Raw records =>
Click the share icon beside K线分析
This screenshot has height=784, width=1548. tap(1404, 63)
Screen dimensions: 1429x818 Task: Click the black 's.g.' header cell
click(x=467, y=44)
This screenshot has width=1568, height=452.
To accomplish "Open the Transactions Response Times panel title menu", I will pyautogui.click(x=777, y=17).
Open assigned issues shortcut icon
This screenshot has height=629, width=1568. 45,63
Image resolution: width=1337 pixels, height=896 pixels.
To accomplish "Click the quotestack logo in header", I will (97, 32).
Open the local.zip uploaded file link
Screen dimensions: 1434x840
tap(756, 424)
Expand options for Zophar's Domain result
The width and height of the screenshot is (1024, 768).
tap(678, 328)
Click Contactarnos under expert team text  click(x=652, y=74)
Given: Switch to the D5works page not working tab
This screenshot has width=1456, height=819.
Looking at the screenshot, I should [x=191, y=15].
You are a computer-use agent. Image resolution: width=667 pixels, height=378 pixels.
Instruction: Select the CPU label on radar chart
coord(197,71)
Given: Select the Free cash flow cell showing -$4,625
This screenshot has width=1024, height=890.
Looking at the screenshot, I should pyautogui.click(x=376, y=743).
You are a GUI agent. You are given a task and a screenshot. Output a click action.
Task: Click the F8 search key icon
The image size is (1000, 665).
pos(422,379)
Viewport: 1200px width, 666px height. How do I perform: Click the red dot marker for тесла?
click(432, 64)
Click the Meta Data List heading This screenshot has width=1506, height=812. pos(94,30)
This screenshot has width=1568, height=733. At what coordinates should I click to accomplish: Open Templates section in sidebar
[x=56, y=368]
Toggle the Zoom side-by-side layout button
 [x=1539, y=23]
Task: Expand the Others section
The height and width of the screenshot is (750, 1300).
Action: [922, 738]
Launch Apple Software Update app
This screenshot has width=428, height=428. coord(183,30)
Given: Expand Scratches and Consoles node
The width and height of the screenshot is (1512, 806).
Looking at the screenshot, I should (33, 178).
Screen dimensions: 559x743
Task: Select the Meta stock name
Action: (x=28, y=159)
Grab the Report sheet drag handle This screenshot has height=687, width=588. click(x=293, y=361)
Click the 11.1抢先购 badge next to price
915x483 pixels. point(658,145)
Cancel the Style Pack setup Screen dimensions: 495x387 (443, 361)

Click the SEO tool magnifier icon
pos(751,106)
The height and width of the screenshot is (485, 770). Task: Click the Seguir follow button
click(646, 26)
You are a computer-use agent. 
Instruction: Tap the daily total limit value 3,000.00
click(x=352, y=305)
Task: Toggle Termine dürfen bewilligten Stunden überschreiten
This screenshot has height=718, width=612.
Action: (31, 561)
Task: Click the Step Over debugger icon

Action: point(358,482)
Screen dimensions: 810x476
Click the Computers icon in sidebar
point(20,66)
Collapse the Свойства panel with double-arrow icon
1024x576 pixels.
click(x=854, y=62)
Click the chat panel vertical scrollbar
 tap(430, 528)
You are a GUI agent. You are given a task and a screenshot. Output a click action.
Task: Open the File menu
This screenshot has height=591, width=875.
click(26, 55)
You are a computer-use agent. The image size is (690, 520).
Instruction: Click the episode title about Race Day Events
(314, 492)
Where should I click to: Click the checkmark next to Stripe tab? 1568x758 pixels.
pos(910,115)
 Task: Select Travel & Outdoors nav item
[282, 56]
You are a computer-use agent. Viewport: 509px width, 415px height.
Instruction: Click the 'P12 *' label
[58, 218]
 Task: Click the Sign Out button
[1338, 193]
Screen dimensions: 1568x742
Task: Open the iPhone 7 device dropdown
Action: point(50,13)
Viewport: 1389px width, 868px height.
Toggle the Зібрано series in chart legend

What is being asked => Reproduce the lines from the start of the records through the line containing "click(x=467, y=44)", swapping "black" for "white" and leaving everything else unchanged.

Finished answer =>
Click the share icon beside K线分析
This screenshot has height=784, width=1548. tap(1404, 63)
Screen dimensions: 1429x818 Task: Click the white 's.g.' header cell
click(x=467, y=44)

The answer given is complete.